Наследники Лаврентия Берия. Путин и его команда | страница 2



— Вы там не чувствуете себя дома?

— Нет.

— Какая страна для вас самая близкая?

— Пожалуй, я не сумею назвать такой страны.

— А где ваш дом?

— В Кембридже, там я живу уже 20 лет. Впрочем, это вообще для меня не проблема — земля, дом… Когда Набокова спросили, где бы он хотел жить, тот ответил: «Если можно, в большом комфортабельном отеле». А для меня это не важно — я очень быстро привыкаю к новому окружению, обычаям, языку.

— Не очень верится в это. Ведь вы постоянно занимаетесь именно Россией.

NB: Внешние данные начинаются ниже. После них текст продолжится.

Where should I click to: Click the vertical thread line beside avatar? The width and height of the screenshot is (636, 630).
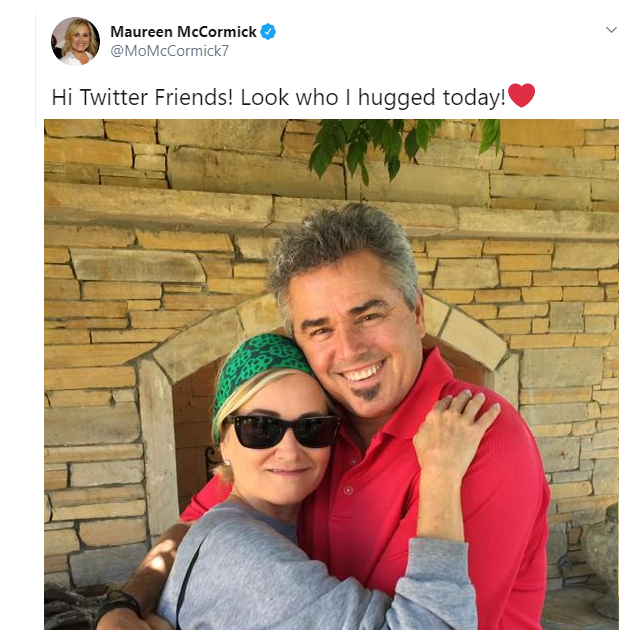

— Как раз больше всего времени я трачу на занятие нейрофизиологией мозга. А книги о России?.. Это зависит не от меня, а от издателя — рынка, спроса и т. д. А я издателя слушаю. Например, сейчас буду писать книгу о Западе.

— Я так упорно расспрашиваю вас об этом, потому что многие русские писатели говорят, что не могли бы жить вне своей страны. И я хочу понять, почему они не могли бы там писать, а вы — можете?

— Во-первых, большинство русских писателей не знают иностранных языков, а литература и язык для них неразделимы. Сказать правду, из русских писателей, вынужденных эмигрировать, только Виктор Некрасов немного говорил по-французски, а вот Андрей Синявский не знал ни слова, так же, как и Владимир Максимов. У меня было такое впечатление, что Максимов интуитивно боится, что французский язык «разбавит» его русский, а вместе с ним и творческие возможности.

А я — как Бродский или Набоков — пишу на английском и даже предпочитаю его русскому. (Впрочем, возможно, дело в том, что я не пишу ни стихов, ни повестей, только эссе, а их можно писать на любом языке.) Русский язык очень эластичный, романтичный и очень неточный. По-русски невозможно писать кратко. Когда американские или английские газеты заказывают мне статью, обычно говорят: 1200–1800 слов. По-русски это абсолютно невозможно, человек даже не успеет начать!

— Вы говорите, что в СССР чувствовали себя иностранцем. Почему же там вы делали вещи, за которые приходилось платить такую страшную цену?

— Я это делал не для России. Мы, диссиденты, друг другу говорили прямо: мы делаем это для себя. Бывает так, что человек не может повести себя по-другому, потому что тогда он перестанет быть самим собой. Это была, если хотите, защита собственной человеческой суверенности. Это было, между прочим, характерно для диссидентского движения в России. В Польше или Чехословакии было немного иначе. Там в деятельности оппозиции было больше политики и ощущения национальной несвободы. Российские диссиденты были свободны от национализма. Когда сейчас я вижу боевиков со свастиками на улицах Петербурга, я не понимаю, что происходит.